A mão, o olho e o marca-passo

Juízes não querem usar a tecnologia, em grande parte, por vaidade; eles querem ser o poder supremo em campo

RECENTEMENTE perguntei a um juiz o que ele achava de usar câmeras para ajudá-lo nas decisões de lances polêmicos.
"Aí teria outro juiz na cabine?", ele perguntou.
"Sim", respondi, "E ele se comunicaria com o senhor".
"Se é assim, sou totalmente contra. Isso pararia o jogo."

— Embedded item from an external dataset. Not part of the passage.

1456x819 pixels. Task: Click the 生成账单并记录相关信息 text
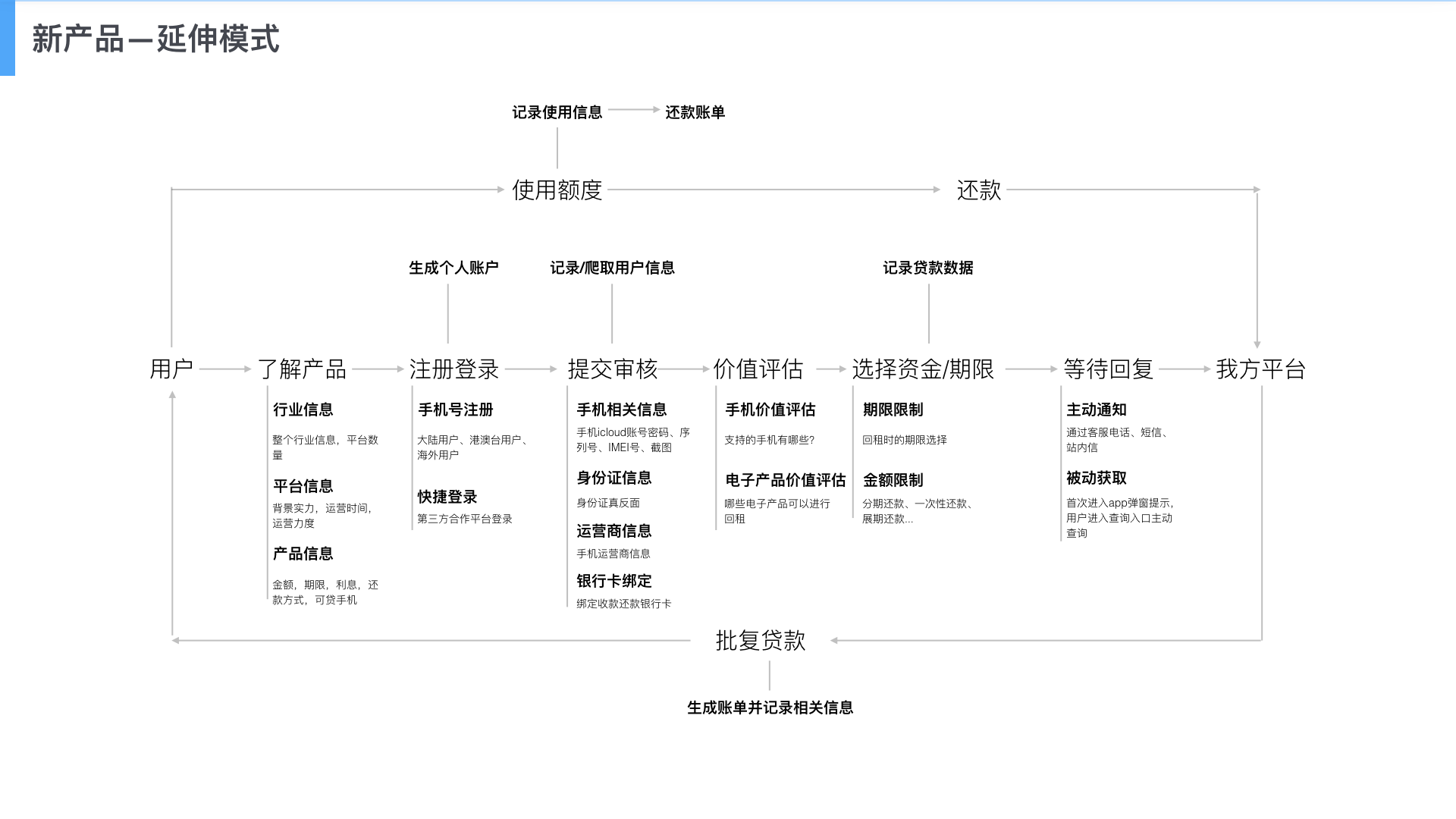point(770,708)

"Mas diminuiria o seu número de falhas."
"A falha faz parte da vida. E do futebol."
"Então, mesmo tendo recursos tecnológicos modernos e mais eficientes, não deveríamos usá-los?"
"Não. Os erros alimentam a polêmica. É uma questão de tradição."
"Mas e se..."
"Não, nada de modernidades!"
Depois deste ultimato, me calei.
Voltando para casa, enquanto esperava que um semáforo abrisse, fiquei imaginando no que aconteceria se um dia este juiz se sentisse mal.

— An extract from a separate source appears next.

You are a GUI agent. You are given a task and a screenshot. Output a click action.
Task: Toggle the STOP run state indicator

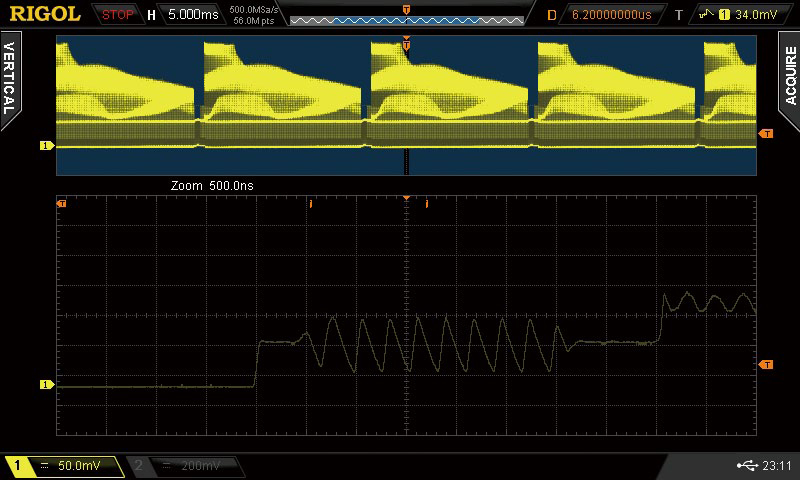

Ele diria a sua mulher: "Querida, acho que estou sentindo umas pontadas no lado esquerdo do peito".
"Quer que eu telefone e chame uma ambulância?"
"Telefone? Não, nada de modernidades. Passe um telex."
"Um telex?"
"Sim, tenho um lá no meu escritório."
"Bem, se você prefere."
Um bom tempo depois, chega a ambulância tocando sirene e fazendo alarde.
"Um automóvel? Vivi, meu amor, você sabe que eu detesto essas coisas tecnológicas. Chame uma ambulância-carroça."
"Mas assim você vai demorar mais para chegar ao hospital."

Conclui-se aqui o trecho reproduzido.